Written instruction
Express the lines below as a Markdown table, starting at the one that contains "Select the SG: Putting" and ending at the one that contains "pyautogui.click(x=418, y=633)", and include no other lines. Use the columns No. and Text, numbering each line in order and leaving out blank lines.

◆ ◆ ◆ ◆ ◆ ◆ ◆

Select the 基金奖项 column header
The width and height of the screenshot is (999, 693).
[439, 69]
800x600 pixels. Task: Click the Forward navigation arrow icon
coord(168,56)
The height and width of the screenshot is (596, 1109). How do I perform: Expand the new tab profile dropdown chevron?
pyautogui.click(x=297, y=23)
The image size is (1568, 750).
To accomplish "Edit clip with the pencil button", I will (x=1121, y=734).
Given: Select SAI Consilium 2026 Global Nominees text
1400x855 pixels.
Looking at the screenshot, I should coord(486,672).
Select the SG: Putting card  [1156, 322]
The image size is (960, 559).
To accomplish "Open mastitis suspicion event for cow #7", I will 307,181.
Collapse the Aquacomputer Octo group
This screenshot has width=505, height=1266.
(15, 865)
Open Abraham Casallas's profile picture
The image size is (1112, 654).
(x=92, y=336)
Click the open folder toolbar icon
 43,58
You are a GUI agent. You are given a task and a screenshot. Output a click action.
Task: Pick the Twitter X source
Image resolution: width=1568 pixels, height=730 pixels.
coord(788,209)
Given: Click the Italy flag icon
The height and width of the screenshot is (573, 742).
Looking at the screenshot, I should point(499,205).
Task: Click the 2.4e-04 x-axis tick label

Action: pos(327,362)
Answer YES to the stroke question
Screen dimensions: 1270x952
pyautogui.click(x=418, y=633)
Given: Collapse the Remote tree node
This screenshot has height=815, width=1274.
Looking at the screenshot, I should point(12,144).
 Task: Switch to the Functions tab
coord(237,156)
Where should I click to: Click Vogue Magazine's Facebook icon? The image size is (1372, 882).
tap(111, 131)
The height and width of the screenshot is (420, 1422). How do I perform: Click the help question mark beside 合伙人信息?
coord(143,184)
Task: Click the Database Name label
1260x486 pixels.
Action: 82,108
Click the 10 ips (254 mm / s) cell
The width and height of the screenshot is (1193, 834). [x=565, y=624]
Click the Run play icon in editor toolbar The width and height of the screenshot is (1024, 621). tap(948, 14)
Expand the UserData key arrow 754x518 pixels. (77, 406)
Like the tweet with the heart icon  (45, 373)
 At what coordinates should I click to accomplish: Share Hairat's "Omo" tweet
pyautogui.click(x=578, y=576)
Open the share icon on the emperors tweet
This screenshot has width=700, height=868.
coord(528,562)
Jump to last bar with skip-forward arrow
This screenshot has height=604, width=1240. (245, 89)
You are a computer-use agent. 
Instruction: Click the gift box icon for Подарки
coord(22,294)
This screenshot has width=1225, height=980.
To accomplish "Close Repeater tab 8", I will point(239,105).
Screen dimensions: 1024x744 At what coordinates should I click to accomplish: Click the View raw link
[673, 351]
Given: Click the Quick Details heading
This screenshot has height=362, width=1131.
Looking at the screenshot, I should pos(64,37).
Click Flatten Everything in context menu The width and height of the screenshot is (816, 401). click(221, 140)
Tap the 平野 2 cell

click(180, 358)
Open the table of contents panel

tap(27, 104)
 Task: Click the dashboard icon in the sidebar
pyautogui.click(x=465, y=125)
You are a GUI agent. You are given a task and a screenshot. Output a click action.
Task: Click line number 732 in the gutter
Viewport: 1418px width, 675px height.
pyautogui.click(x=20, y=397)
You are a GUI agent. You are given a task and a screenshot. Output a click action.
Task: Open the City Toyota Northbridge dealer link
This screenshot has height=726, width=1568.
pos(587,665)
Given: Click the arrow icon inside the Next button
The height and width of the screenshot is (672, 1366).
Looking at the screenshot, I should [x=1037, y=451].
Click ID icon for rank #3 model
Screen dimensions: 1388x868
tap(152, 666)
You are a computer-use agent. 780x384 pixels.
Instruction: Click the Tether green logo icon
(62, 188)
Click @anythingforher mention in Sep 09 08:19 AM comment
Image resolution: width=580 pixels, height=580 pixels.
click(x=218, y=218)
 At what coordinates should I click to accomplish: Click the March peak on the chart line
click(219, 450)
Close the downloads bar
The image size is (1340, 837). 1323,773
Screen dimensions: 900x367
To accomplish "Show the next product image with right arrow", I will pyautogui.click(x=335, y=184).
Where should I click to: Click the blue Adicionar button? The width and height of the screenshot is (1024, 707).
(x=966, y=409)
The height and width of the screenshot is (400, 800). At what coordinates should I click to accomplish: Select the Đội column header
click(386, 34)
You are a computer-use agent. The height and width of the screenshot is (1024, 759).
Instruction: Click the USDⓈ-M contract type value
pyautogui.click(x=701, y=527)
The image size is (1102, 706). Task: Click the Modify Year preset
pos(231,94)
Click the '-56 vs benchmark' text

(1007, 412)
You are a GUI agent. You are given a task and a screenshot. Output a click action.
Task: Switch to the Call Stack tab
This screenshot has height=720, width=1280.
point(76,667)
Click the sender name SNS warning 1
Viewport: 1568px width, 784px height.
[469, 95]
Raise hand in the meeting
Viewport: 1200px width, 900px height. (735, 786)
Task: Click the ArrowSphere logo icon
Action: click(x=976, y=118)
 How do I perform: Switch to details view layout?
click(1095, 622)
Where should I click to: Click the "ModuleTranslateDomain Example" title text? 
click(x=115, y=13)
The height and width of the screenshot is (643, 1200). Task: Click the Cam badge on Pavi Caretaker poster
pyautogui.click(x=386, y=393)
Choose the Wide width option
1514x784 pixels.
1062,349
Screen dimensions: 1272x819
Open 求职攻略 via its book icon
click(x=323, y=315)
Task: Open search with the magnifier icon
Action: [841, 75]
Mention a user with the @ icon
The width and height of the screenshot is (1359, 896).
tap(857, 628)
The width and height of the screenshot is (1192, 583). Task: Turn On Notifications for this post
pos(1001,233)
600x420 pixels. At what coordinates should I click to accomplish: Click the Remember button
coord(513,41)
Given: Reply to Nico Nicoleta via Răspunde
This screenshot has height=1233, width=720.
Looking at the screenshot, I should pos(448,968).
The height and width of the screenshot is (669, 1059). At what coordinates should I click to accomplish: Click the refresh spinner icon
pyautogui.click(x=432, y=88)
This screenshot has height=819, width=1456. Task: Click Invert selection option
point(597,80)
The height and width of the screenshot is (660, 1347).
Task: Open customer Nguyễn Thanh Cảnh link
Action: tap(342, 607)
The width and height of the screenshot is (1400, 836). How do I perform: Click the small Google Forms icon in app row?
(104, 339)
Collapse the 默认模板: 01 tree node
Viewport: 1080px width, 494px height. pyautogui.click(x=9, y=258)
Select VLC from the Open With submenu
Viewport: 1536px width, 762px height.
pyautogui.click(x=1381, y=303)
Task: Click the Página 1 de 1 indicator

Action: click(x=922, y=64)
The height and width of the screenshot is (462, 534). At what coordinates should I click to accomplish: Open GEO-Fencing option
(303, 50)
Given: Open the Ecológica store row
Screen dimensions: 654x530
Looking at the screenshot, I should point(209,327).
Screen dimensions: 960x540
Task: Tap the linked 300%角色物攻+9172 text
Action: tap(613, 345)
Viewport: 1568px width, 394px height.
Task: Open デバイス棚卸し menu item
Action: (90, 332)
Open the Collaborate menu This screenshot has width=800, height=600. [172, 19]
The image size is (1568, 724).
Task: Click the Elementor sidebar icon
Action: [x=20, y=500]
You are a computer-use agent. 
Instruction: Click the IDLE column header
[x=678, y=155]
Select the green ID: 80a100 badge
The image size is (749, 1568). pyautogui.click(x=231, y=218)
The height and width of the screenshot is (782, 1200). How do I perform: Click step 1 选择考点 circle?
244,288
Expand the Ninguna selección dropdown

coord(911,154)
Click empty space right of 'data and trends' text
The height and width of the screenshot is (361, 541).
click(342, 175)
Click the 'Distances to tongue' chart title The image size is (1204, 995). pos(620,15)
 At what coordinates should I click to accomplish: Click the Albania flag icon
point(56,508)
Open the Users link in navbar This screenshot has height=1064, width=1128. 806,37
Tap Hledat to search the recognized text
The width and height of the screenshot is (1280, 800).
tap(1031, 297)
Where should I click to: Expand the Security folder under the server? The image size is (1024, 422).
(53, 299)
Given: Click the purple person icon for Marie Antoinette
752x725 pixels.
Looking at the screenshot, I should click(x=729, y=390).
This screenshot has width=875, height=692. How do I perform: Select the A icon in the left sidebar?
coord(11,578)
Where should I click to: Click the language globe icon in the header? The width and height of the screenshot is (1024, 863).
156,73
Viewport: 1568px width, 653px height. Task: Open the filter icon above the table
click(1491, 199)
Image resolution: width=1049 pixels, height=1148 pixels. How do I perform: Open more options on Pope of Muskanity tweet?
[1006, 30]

◆ ◆ ◆ ◆ ◆ ◆ ◆

Worked solution
| No. | Text |
|---|---|
| 1 | Select the SG: Putting card  [1156, 322] |
| 2 | The image size is (960, 559). |
| 3 | To accomplish "Open mastitis suspicion event for cow #7", I will 307,181. |
| 4 | Collapse the Aquacomputer Octo group |
| 5 | This screenshot has width=505, height=1266. |
| 6 | (15, 865) |
| 7 | Open Abraham Casallas's profile picture |
| 8 | The image size is (1112, 654). |
| 9 | (x=92, y=336) |
| 10 | Click the open folder toolbar icon |
| 11 |  43,58 |
| 12 | You are a GUI agent. You are given a task and a screenshot. Output a click action. |
| 13 | Task: Pick the Twitter X source |
| 14 | Image resolution: width=1568 pixels, height=730 pixels. |
| 15 | coord(788,209) |
| 16 | Given: Click the Italy flag icon |
| 17 | The height and width of the screenshot is (573, 742). |
| 18 | Looking at the screenshot, I should point(499,205). |
| 19 | Task: Click the 2.4e-04 x-axis tick label |
| 20 | Action: pos(327,362) |
| 21 | Answer YES to the stroke question |
| 22 | Screen dimensions: 1270x952 |
| 23 | pyautogui.click(x=418, y=633) |